Kakak angkat itu menghela napas lagi Sang adik
mengamati.
“Sebabnya begini, Dik,” kata San Pek kemudian,
suaranya perlahan sekali. “Maaf, aku bicara terusterang....”
“Silakan, Kak.”
“Baru saja aku menerima surat dari rumah yang
mengabarkan bahwa kami kehabisan uang, karenanya
Ayah menyuruhku pulang. Ya, aku tak perlu belajar di
rantau.... Tak punya uang dan berhenti sekolah, itu satu
masalah. Namun aku sangat memikirkan hubungan kita.
Kita yang sudah seperti saudara kandung. Kita akan
berpisah, betapa beratnya penderitaanku.”
“Oh, hanya itu!” kata Eng Tay setelah mendengarkan
beberapa lama. “Benar juga, berat rasanya kalau kita
berpisah. Kita pun baru satu tahun menuntut ilmu di
bawah bimbingan pak guru Ciu, Kakak Nio....”
“Kau benar, Dik!” sela San Pek memotong. “Dari rumah
tak akan datang lagi uang, bagaimana?
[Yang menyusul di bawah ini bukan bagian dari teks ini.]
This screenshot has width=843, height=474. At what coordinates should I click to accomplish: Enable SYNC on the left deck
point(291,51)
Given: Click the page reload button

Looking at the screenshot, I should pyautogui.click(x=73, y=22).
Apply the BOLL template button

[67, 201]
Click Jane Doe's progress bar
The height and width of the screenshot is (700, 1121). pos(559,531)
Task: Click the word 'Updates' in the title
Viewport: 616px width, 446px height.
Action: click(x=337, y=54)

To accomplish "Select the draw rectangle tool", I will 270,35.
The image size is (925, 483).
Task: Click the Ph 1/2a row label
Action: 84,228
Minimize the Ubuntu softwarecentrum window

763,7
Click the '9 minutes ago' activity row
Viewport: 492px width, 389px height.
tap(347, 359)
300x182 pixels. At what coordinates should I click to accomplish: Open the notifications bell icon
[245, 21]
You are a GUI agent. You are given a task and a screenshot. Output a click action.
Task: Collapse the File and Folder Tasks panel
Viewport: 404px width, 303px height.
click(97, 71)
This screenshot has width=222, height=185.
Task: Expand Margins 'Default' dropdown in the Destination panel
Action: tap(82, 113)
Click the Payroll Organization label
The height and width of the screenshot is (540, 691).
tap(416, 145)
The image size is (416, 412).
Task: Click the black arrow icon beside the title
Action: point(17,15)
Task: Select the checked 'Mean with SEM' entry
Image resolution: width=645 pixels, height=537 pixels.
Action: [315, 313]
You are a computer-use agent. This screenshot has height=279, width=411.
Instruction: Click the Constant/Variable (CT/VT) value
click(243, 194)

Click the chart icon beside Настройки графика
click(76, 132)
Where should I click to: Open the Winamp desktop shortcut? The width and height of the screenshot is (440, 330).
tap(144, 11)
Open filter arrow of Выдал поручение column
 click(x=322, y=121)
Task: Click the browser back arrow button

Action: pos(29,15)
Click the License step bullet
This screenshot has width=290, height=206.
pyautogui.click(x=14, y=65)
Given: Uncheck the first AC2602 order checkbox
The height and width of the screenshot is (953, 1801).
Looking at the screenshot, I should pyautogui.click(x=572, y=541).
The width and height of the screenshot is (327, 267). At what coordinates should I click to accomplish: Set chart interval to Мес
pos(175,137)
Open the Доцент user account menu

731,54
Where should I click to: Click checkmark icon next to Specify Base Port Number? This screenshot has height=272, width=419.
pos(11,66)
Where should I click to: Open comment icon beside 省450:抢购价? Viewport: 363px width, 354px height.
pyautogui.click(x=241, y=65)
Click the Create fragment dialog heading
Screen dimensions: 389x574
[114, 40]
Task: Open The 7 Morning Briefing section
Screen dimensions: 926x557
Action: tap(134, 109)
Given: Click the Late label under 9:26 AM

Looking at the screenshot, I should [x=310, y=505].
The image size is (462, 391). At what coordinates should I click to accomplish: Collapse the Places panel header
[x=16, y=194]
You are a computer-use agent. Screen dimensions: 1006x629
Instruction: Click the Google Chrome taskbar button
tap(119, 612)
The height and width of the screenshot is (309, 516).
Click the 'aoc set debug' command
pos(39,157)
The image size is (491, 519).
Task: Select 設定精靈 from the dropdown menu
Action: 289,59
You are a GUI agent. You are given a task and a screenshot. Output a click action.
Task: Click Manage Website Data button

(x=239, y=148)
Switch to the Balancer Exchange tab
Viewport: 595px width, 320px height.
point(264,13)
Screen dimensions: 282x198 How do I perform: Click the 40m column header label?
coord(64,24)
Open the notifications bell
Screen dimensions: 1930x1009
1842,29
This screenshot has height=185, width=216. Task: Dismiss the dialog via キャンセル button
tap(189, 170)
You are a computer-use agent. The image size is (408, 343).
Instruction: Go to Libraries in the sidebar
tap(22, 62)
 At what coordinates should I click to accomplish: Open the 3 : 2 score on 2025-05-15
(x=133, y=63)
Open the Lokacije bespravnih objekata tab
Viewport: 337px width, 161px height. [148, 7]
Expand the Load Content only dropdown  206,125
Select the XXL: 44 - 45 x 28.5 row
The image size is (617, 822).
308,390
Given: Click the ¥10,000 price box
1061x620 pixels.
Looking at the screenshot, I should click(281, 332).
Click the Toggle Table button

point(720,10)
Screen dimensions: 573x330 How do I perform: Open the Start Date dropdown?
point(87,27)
Apa yang dapat ku
lakukan....?”
“Kak, jangan khawatir!” kata Eng Tay. “Tak usah
dianggap sulit! Kak, perkara uang adalah hal yang mudah
asal Kakak bersedia menerima bantuanku yang tidak
berarti. Kiriman uang dari rumahku tidak akan putus
setengah jalan, kiriman itu lebih dari cukup untuk kita
berdua. Mulai sekarang, untuk segala keperluan Kakak,
Kakak bisa ambil uang dariku!”
San Pek heran, dia menatap sang adik angkat.
“Dik,” katanya, “kau baik sekali. Akan tetapi....”
“Kakak Nio, jangan pikirkan itu! Kita sudah seperti
saudara sendiri. Benar, bukan? Maka selanjutnya, Kakak
harap tenang-tenang saja. Ayo kita tetap belajar bersama
di sini.”
Akhirnya San Pek mengangguk.
“Baiklah, Dik Ciok!” kalanya. “Aku terima kebaikanmu
ini. Akan ku tulis surat ke rumah untuk memberi kabar
pada orangtuaku.”
“Nah, begitu baru benar! Selanjutnya kita belajar
bersama seperti biasa. Sekarang musim semi, mari kita
belajar dengan lebih giat.”
Benar-benar San Pek dapat berlega hati ia dapat
gembira kembali seperti biasa.
Malam itu, sewaktu belajar, San Pek melihat Eng Tay
mengantuk.
“Dik, kau letih, istirahatlah lebih dulu,” katanya. Eng
Tay bangkit.
“Malam ini aku benar-benar lelah,” katanya. “Ya, aku
tidur lebih dulu....”
Gin Sim, yang selalu menemani majikannya, segera
bergerak untuk memasang lilin, merapikan pembaringan
supaya majikannya dapat segera merebahkan diri. Namun,
sebelumnya, sang majikan minta abdinya memapahnya.
San Pek menyusul masuk ke kamar.
“Dik, apakah kau kurang sehat?” tanya. “Kau sakit?”
“Mungkin aku agak sakit,” jawab Eng Tay. “Tak apa,
besok mungkin akan baik dengan sendirinya. Jangan
Kakak khawatirkan....” San Pek menghampiri.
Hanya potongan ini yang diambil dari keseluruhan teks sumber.